Extra columns disappear. Only relevant data remains.

Saving Clean Data

Save the cleaned data back to Excel. Use save_as function.


# Save cleaned data to new Excel file
pe.save_as(array=final_data, dest_file_name="tidy_data.xlsx")
print("Clean data saved to tidy_data.xlsx")

The clean dataset saves successfully. It's ready for analysis.

Complete Cleaning Function

Combine all steps into one function. It handles the entire process.


def excel_to_tidy_table(file_path, output_path):
    """
    Convert messy Excel file to tidy data table
    """
    # Load data
    raw_data = pe.get_array(file_name=file_path)
    
    # Remove empty rows
    cleaned = remove_empty_rows(raw_data)
    
    # Handle missing values
    filled = handle_missing_values(cleaned)
    
    # Standardize types
    standardized = standardize_data_types(filled)
    
    # Remove extra columns
    final = remove_extra_columns(standardized)
    
    # Save result
    pe.save_as(array=final, dest_file_name=output_path)
    return final

# Use the complete function
tidy_data = excel_to_tidy_table("messy_data.xlsx", "clean_data.xlsx")
print("Complete cleaning process finished")
print(tidy_data)

This function automates the entire cleaning workflow.

Advanced pyexcel Features

pyexcel offers more advanced capabilities. You can batch process Excel files efficiently.

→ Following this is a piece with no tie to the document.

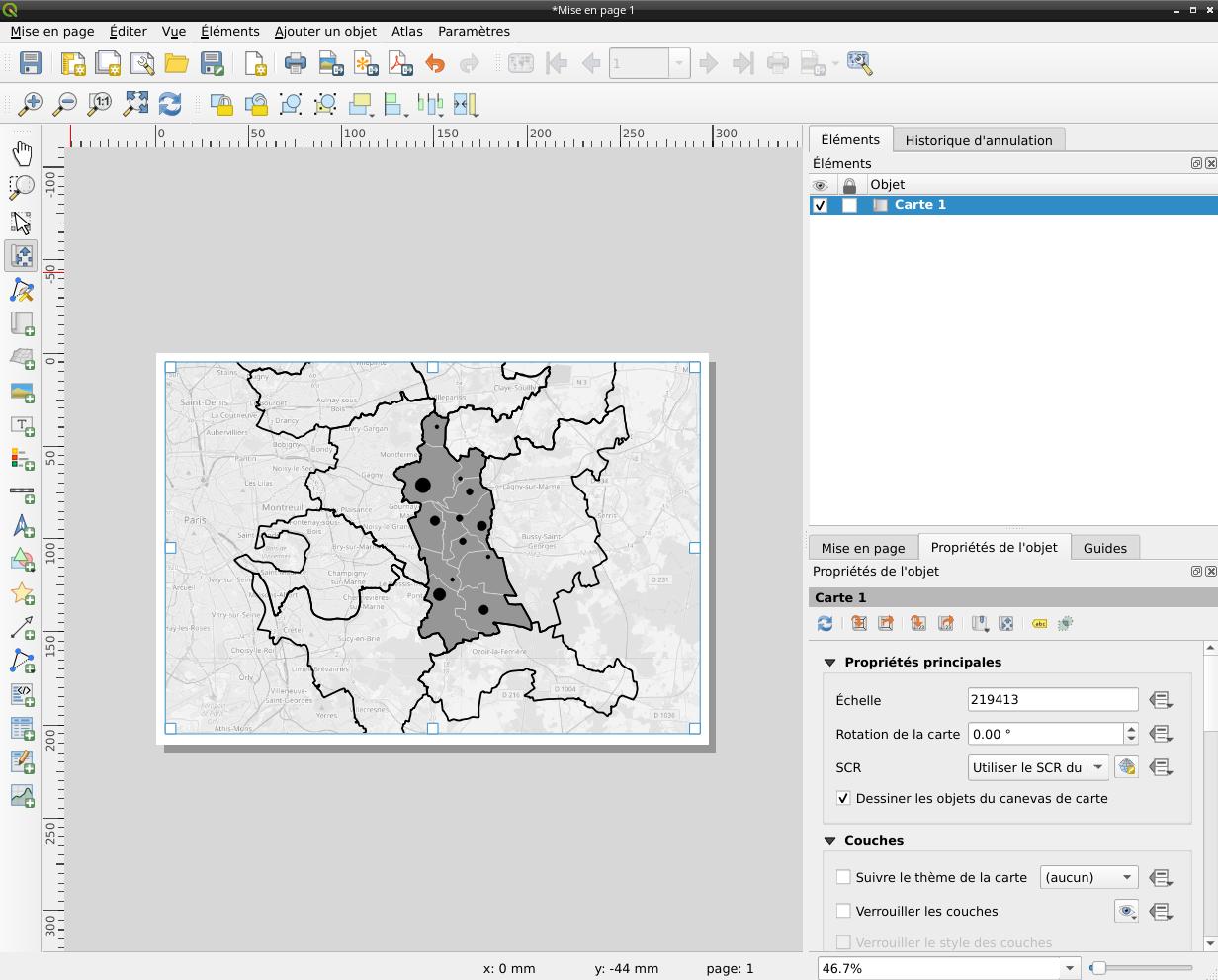
Task: Click the Print layout icon
Action: tap(296, 64)
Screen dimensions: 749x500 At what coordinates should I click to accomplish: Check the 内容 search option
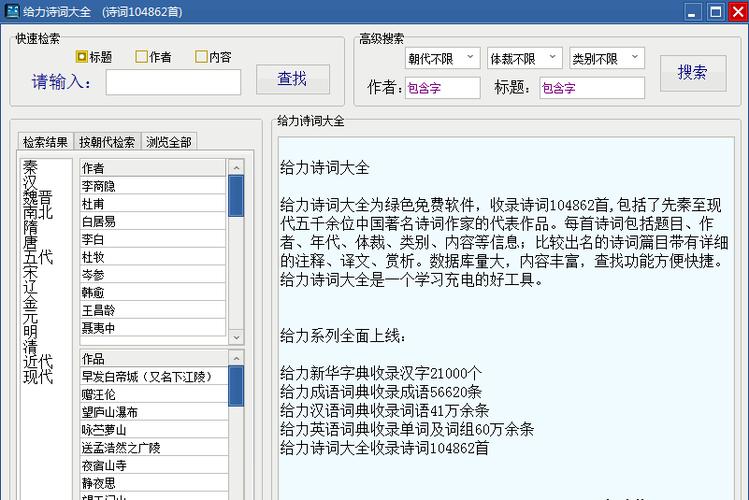tap(201, 57)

For complex data operations, consider loading Excel files into pandas.

Data validation is also important. Learn to validate spreadsheet structure types.

Best Practices

Always backup original files. Cleaning can't be undone.

Test cleaning steps on copies. Verify results carefully.

Document all transformations. Others need to understand changes.

Consistent data structure enables reliable analysis.

Conclusion

Python pyexcel transforms messy Excel data into tidy tables.

The process involves loading, cleaning, and saving data.

Remove empty rows and handle missing values properly.

Standardize data types and remove unnecessary columns.

Tidy data enables better analysis and decision making.

Start cleaning your Excel files with pyexcel today.